— start PASSAGE TO READ —
In English: It is something like word Netizen = Net+citizen; the citizen who uses net, user of internet.[1] Another example.. Presummer = Pre+Summer; Before Summer. [2]
So how will current data model include this? Regards Nizil Shah (talk) 18:44, 9 April 2017 (UTC)
- I expect this would be modeled using Statements, via a Property like "composed of", or the more general "derived from". So, for instance "classroom" would have two statements like this:
- composed of: "class" (English noun, L786347)
- compound ordinal: 1
- composed of: "room" (English noun, L255348)
- compound ordinal: 2 Duesentrieb ⇌ 20:58, 11 May 2017 (UTC)
- composed of: "class" (English noun, L786347)
- Wow. Thank you for clarifying. It would certainly work. Nizil Shah (talk) 04:47, 12 May 2017 (UTC)
Etymologies
[edit]In the current text, the "English noun bank" is used as an example. The text reads: "(e.g. "financial institution" and "edge of a body of water" for the English noun bank)". But if you look in en.wiktionary for "bank", the entry is structured as 4 different etymologies, many of which take both the form of a noun and a verb. The first etymology derives from Italian banca, meaning bench, and refers to a financial institution, where there is a noun (a bank) and a verb (to put money in the bank), the second etymology refers to physical geography such as a beach, where there is again a noun and a verb. But here, in the WikibaseLexeme data model, nothing is mentioned about etymologies, only the triplet language, lemma, and part of speech. Why? Is this something that was forgotten by mistake, or is it a deliberate design? In other languages than English, the same lemma and part of speech might have different inflections for different etymologies. In Swedish, the plural is banker (financial institutions) and bankar (beaches), respectively. LA2 (talk) 23:21, 9 May 2017 (UTC)
— end PASSAGE TO READ —
— start RECORDED DATA —
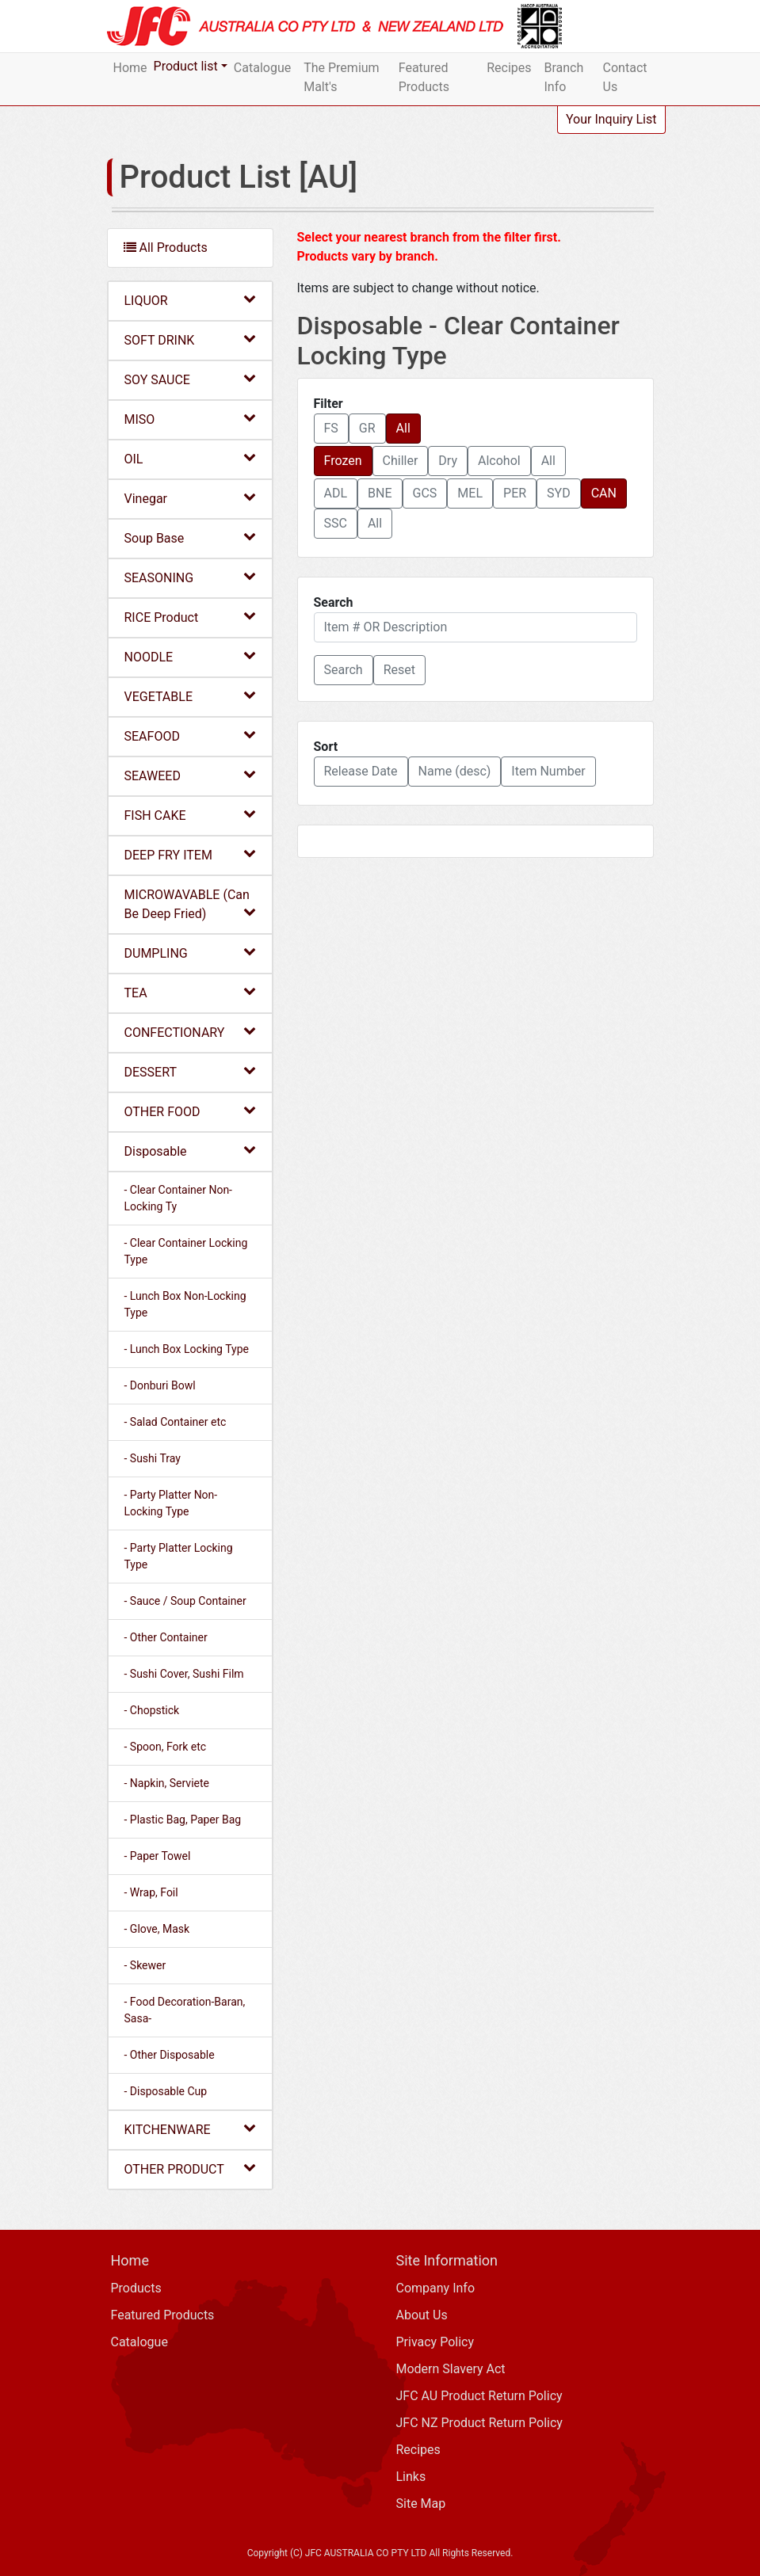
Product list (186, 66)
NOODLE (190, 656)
— end RECORDED DATA —
### REQUIRED WORK
Transcribe the talk-page discussion above word for word, beginning at the words "In English: It" and stopping after "April 2017 (UTC)".

### COMPLETE RESPONSE
In English: It is something like word Netizen = Net+citizen; the citizen who uses net, user of internet.[1] Another example.. Presummer = Pre+Summer; Before Summer. [2]
So how will current data model include this? Regards Nizil Shah (talk) 18:44, 9 April 2017 (UTC)